===== SUPPLIED MATERIAL

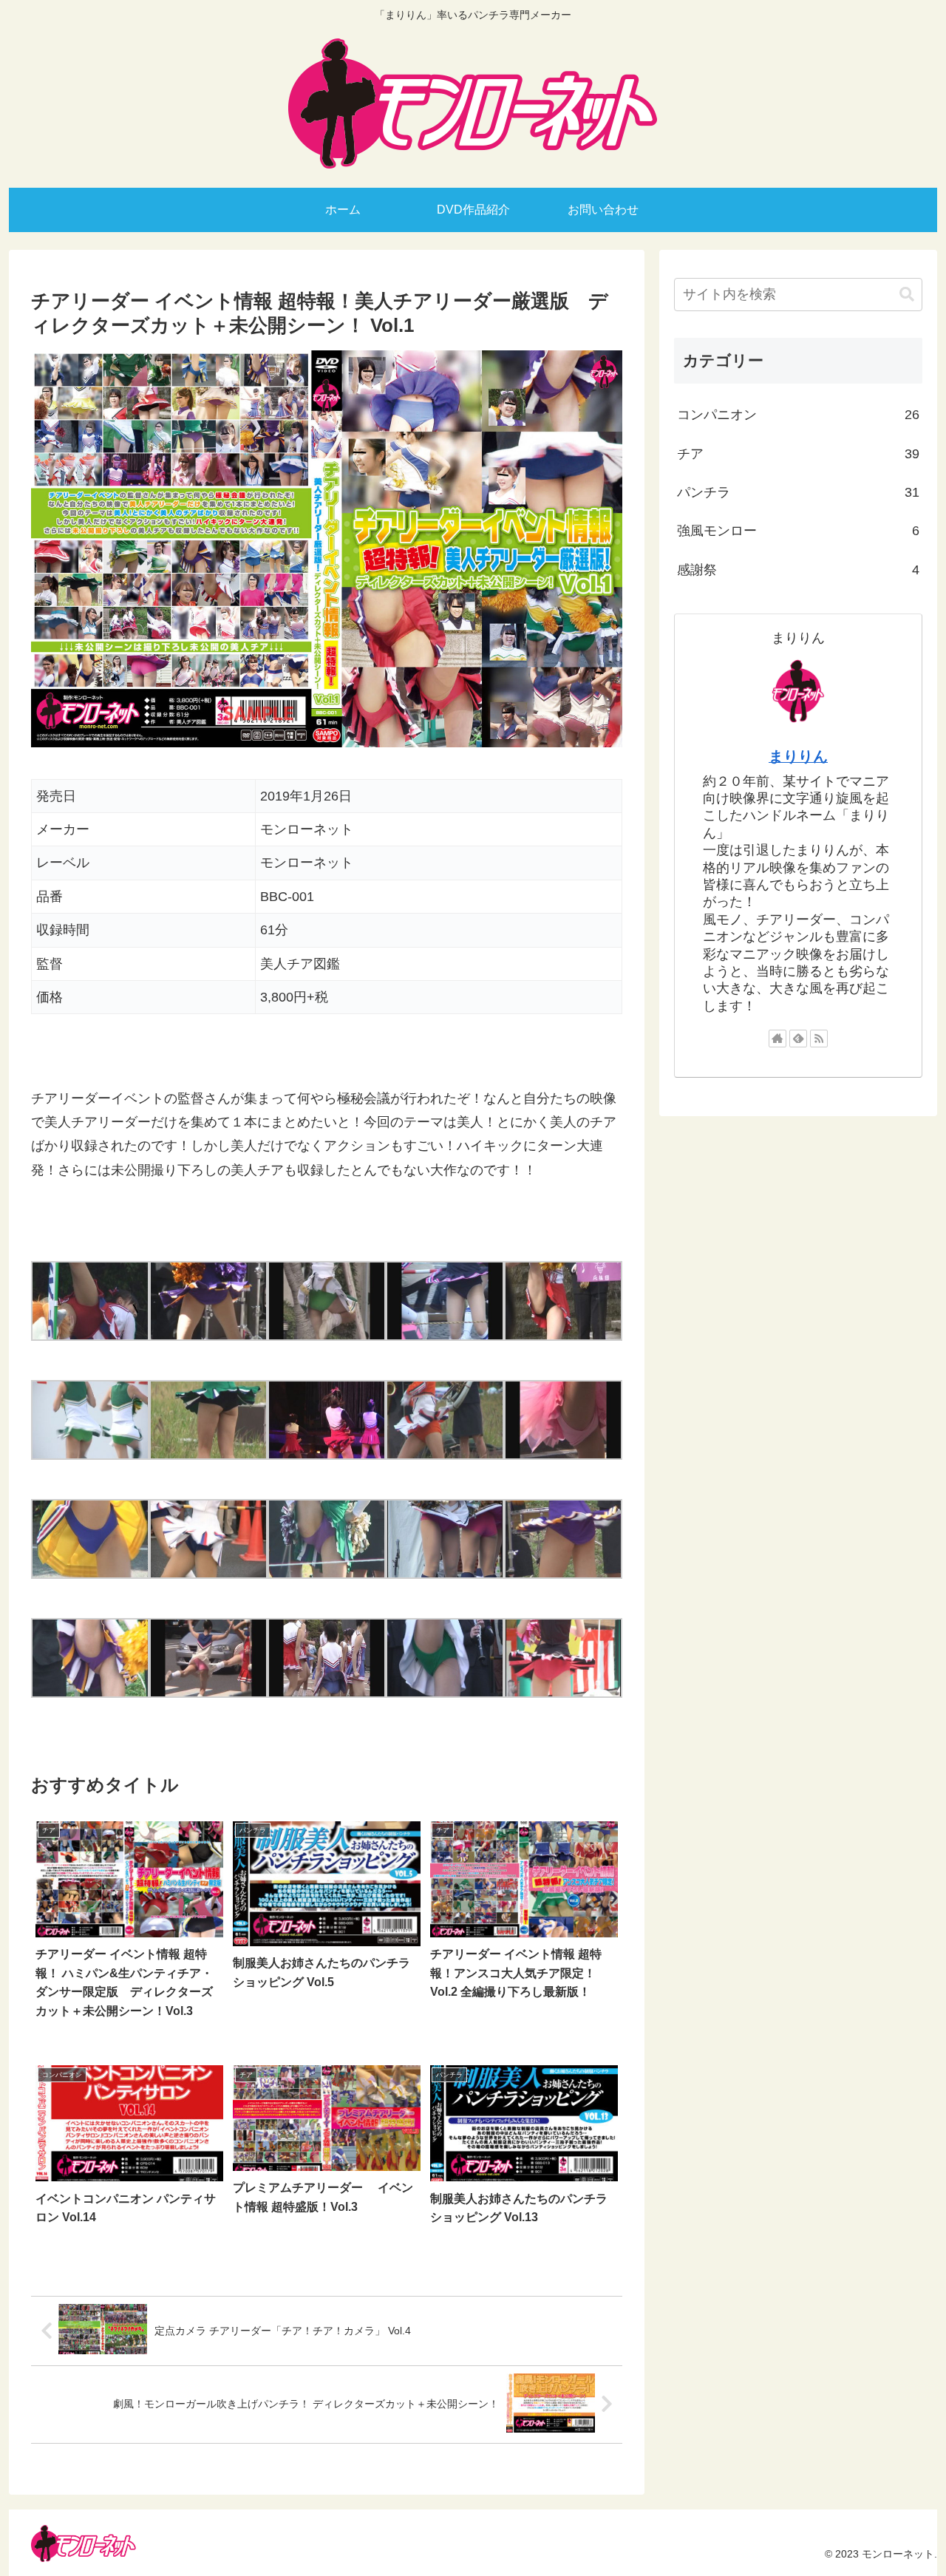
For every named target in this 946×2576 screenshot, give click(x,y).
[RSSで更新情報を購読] (819, 1038)
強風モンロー (798, 530)
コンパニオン (798, 414)
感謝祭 (798, 570)
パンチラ (798, 492)
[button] (907, 294)
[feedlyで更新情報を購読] (798, 1038)
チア (798, 453)
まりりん (798, 756)
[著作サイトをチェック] (777, 1038)
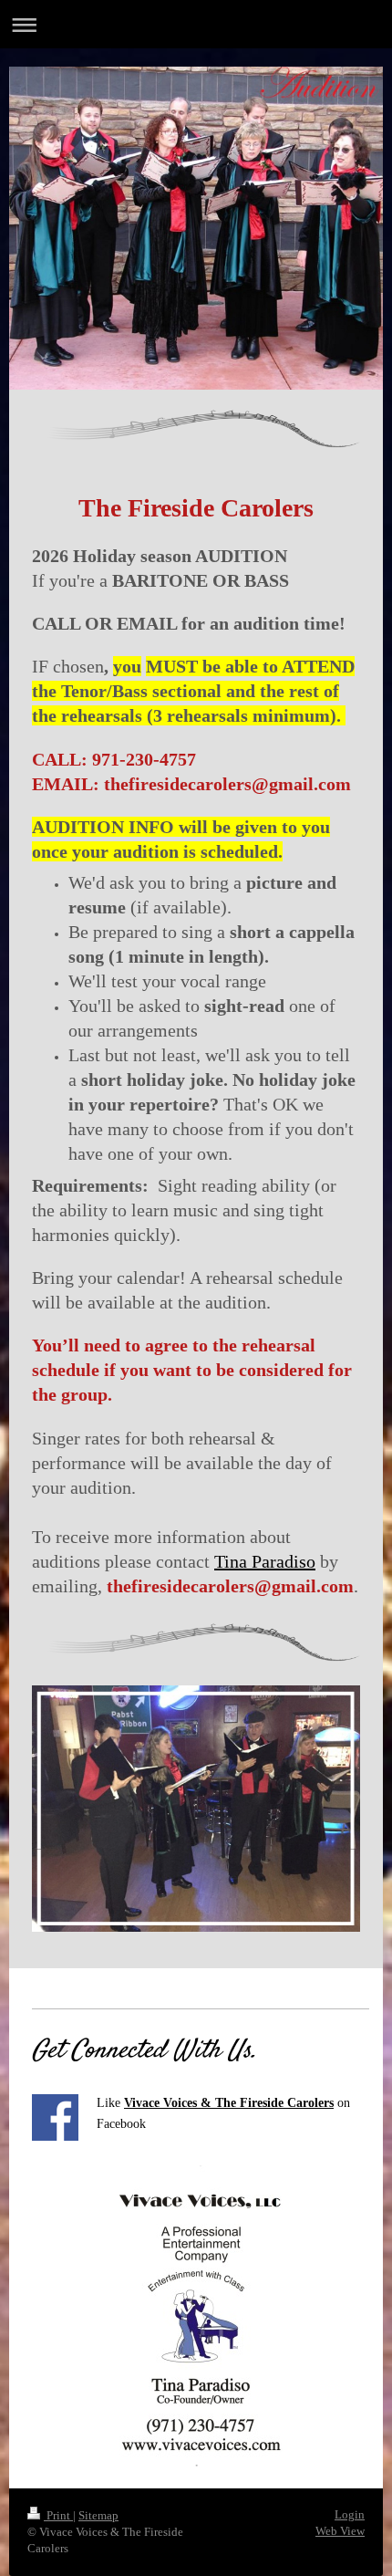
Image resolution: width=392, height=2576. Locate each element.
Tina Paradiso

==========

> _ABOUT THIS EXERCISE_
All that is wanted is an exact copy of the lines from the line bearing "[feedlyで更新情報を購読] (798, 1038)" through the final line of the entries, including both ends but no pictures.

> _EXERCISE RESULT_
[feedlyで更新情報を購読] (798, 1038)
チア (798, 453)
まりりん (798, 756)
[著作サイトをチェック] (777, 1038)
Image resolution: width=392, height=2576. Locate each element.
Tina Paradiso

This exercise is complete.